> -----Original Message-----
> From: Greg KH <gregkh@xxxxxxxxxxxxxxxxxxx>
> Sent: Saturday, June 27, 2020 7:28 AM
> To: Changming Liu <charley.ashbringer@xxxxxxxxx>
> Cc: linux-usb@xxxxxxxxxxxxxxx; thomas@xxxxxxxxxxxxxxxx
> Subject: Re: [PATCH 1/4] USB: sisusbvga: change the char buffer from char
to
> u8 for sisusb_write_mem_bulk and sisusb_send_bulk_msg
>
> On Fri, Jun 26, 2020 at 03:34:14PM -0400, Changming Liu wrote:
> > This patch changes the types of char buffer declarations
> > as well as passed-in parameters to u8 for the function
> > sisusb_write_mem_bulk and sisusb_send_bulk_msg to aviod
> > any related UB.
> >
> > This patch also change the local buf[4] of sisusb_write_mem_bulk
> > to u8. This fixed an undefined behavior, since buf can be filled
> > with data from user space, thus can be negative given it's signed,
> > and its content is being left-shifted.

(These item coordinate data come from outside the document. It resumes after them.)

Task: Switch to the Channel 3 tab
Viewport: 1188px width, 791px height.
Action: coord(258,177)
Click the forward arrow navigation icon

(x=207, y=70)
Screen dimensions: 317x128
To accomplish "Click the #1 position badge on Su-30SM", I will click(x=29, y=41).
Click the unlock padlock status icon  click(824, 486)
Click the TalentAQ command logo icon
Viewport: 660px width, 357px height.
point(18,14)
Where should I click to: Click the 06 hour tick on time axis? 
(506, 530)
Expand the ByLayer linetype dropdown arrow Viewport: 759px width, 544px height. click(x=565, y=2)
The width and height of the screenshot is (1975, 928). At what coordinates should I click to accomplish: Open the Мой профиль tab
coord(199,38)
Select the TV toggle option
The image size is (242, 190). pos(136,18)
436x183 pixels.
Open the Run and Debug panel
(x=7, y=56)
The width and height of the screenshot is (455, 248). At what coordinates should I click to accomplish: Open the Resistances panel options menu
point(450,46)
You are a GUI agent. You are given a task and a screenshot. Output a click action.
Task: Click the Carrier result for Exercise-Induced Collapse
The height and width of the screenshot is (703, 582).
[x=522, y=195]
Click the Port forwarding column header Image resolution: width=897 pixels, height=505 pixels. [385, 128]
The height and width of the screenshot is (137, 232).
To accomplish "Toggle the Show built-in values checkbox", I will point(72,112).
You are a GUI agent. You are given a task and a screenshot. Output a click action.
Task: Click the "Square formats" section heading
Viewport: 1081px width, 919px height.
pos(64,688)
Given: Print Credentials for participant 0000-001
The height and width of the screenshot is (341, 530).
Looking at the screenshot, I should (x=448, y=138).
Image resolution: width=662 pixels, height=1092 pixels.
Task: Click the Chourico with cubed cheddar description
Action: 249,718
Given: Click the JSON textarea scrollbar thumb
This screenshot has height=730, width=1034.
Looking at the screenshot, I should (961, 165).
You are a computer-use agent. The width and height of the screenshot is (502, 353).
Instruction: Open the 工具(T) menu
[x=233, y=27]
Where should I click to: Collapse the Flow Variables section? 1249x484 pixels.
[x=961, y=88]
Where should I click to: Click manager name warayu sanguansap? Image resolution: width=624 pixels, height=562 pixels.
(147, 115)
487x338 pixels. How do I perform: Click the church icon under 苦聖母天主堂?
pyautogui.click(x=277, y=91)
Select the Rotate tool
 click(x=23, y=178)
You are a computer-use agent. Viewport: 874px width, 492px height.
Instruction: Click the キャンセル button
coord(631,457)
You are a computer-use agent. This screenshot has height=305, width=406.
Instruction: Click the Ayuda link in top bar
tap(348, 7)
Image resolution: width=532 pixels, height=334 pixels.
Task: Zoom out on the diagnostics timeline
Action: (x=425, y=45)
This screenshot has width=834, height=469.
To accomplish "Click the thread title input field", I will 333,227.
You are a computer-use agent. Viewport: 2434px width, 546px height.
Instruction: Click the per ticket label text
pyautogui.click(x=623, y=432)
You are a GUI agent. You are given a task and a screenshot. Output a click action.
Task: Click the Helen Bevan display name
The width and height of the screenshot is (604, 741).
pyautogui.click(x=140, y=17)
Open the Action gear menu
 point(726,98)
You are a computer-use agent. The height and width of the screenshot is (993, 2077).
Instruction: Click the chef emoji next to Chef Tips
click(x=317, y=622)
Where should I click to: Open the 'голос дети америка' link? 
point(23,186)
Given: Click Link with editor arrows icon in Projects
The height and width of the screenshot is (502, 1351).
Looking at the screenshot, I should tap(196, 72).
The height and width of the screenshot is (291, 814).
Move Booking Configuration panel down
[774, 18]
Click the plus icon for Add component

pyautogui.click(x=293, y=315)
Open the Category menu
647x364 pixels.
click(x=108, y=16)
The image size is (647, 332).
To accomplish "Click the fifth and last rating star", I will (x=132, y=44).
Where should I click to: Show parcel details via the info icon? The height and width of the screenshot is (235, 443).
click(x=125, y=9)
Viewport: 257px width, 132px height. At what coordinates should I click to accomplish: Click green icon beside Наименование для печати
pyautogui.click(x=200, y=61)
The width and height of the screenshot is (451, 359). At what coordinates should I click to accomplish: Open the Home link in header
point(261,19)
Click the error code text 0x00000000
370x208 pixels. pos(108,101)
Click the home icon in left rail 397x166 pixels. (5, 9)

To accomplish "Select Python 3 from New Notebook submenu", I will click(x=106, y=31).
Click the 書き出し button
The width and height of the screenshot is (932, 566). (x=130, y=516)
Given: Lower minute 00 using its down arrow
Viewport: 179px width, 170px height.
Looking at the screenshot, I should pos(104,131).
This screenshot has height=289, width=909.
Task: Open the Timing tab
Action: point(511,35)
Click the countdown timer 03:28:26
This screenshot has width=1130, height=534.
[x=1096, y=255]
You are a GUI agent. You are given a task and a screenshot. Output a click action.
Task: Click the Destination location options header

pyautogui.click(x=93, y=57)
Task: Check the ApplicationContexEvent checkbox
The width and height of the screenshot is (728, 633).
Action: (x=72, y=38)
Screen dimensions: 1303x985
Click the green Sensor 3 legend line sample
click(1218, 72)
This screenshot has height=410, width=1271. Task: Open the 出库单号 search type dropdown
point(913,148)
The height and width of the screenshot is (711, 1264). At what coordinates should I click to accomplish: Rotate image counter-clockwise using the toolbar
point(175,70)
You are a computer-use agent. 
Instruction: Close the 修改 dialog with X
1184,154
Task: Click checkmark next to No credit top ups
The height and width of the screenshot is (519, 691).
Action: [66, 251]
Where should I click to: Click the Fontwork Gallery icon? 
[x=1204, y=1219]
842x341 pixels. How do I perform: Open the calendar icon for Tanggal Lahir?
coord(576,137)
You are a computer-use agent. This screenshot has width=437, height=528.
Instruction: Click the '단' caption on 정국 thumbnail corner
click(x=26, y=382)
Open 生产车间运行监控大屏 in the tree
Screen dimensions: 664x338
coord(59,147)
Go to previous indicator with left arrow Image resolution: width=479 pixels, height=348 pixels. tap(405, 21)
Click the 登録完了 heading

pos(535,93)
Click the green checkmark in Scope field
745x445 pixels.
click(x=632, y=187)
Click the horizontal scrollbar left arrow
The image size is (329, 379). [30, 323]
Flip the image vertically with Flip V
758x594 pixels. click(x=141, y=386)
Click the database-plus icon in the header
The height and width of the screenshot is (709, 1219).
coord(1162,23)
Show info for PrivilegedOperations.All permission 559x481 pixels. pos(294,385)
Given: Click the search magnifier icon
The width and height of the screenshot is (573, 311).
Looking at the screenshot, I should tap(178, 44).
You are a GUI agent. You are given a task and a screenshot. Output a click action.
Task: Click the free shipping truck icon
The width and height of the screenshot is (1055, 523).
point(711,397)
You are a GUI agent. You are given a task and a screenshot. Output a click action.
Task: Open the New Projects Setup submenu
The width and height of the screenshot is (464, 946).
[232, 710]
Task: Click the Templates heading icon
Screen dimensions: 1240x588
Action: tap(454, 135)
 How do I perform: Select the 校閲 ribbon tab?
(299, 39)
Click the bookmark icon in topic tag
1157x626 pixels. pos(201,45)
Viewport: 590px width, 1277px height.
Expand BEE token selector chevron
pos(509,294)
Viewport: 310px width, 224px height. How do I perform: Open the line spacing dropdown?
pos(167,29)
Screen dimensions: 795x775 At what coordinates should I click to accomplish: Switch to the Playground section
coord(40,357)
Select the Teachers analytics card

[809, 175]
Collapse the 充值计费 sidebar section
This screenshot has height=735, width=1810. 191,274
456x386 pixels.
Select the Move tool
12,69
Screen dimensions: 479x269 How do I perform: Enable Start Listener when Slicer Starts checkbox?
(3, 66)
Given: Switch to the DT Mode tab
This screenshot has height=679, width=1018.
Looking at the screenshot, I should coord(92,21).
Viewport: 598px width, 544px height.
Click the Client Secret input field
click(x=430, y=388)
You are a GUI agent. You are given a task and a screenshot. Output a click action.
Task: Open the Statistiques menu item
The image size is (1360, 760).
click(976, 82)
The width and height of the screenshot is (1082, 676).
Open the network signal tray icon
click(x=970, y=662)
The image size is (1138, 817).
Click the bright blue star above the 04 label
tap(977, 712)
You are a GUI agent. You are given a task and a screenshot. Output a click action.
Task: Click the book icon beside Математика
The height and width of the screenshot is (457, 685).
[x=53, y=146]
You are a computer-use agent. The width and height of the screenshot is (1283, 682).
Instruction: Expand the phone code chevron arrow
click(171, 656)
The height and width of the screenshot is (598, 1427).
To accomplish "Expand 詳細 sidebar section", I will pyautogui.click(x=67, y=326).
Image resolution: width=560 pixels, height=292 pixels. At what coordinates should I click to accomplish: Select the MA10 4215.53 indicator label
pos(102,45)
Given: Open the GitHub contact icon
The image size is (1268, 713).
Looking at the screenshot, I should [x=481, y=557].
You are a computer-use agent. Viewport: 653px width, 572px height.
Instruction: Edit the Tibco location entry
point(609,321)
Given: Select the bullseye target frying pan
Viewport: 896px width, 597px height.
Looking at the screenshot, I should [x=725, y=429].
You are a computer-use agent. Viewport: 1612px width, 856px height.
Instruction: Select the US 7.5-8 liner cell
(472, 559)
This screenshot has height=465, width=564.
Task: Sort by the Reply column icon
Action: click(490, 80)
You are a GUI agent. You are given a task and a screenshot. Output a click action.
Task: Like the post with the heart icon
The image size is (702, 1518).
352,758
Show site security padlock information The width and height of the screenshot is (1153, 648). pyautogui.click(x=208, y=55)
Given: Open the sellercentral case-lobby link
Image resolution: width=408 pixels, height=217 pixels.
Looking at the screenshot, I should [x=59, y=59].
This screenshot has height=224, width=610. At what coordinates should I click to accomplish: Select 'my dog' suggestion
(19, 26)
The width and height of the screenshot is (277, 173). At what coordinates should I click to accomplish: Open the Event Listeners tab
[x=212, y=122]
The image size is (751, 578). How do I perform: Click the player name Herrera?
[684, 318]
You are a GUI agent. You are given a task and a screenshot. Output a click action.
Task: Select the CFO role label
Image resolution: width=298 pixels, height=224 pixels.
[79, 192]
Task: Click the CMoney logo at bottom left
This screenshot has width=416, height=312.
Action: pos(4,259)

Left-shifting a negative
> > value is undefined behavior. It's fixed by changing the buf from
> > char to u8.
>
> In looking at this closer, it doesn't make sense to change the function
> parameters here, as everything that deals with the pointer already
> handles the change properly.
>
Quite, no security issue could possibly be raised without
these unnecessary changes.
>
> >
> > Signed-off-by: Changming Liu <charley.ashbringer@xxxxxxxxx>
> > ---
> > drivers/usb/misc/sisusbvga/sisusb.c | 14 +++++++-------
> > 1 file changed, 7 insertions(+), 7 deletions(-)
> >
> > diff --git a/drivers/usb/misc/sisusbvga/sisusb.c
> b/drivers/usb/misc/sisusbvga/sisusb.c
> > index fc8a5da..4aa717a 100644
> > --- a/drivers/usb/misc/sisusbvga/sisusb.c
> > +++ b/drivers/usb/misc/sisusbvga/sisusb.c
> > @@ -327,7 +327,7 @@ static int sisusb_bulkin_msg(struct sisusb_usb_data
> *sisusb,
> > */
> >
> > static int sisusb_send_bulk_msg(struct sisusb_usb_data *sisusb, int ep,
int
> len,
> > - char *kernbuffer, const char __user *userbuffer, int index,
> > + u8 *kernbuffer, const u8 __user *userbuffer, int index,
>
> So the kernbuffer pointer might want to be changed, but in looking at
> the code, there's no difference here, it can be left alone.
>
> The userbuffer does not need to be changed at all.
>
> > static int sisusb_write_mem_bulk(struct sisusb_usb_data *sisusb, u32
addr,
> > - char *kernbuffer, int length, const char __user *userbuffer,
> > + u8 *kernbuffer, int length, const u8 __user *userbuffer,
>
> Same here, these do not need to be changed.
Totally agree.
>
> > int index, ssize_t *bytes_written)
> > {
> > struct sisusb_packet packet;
> > @@ -761,7 +761,7 @@ static int sisusb_write_mem_bulk(struct
> sisusb_usb_data *sisusb, u32 addr,
> > u8 swap8, fromkern = kernbuffer ? 1 : 0;
> > u16 swap16;
> > u32 swap32, flag = (length >> 28) & 1;
> > - char buf[4];
> > + u8 buf[4];
>
> That is what should be changed, and in looking at the code path, I think
> that's it here.
>
> Sorry for taking you down the wrong path, but I think you should only
It's totally fine, I took this chance to thoroughly read the code
and learned a lot about how a typical linux driver is written : p
> change things that actually matter, and the above api changes don't
> change anything at all, right?
Yes, this is exactly what I felt when I was compiling the chances.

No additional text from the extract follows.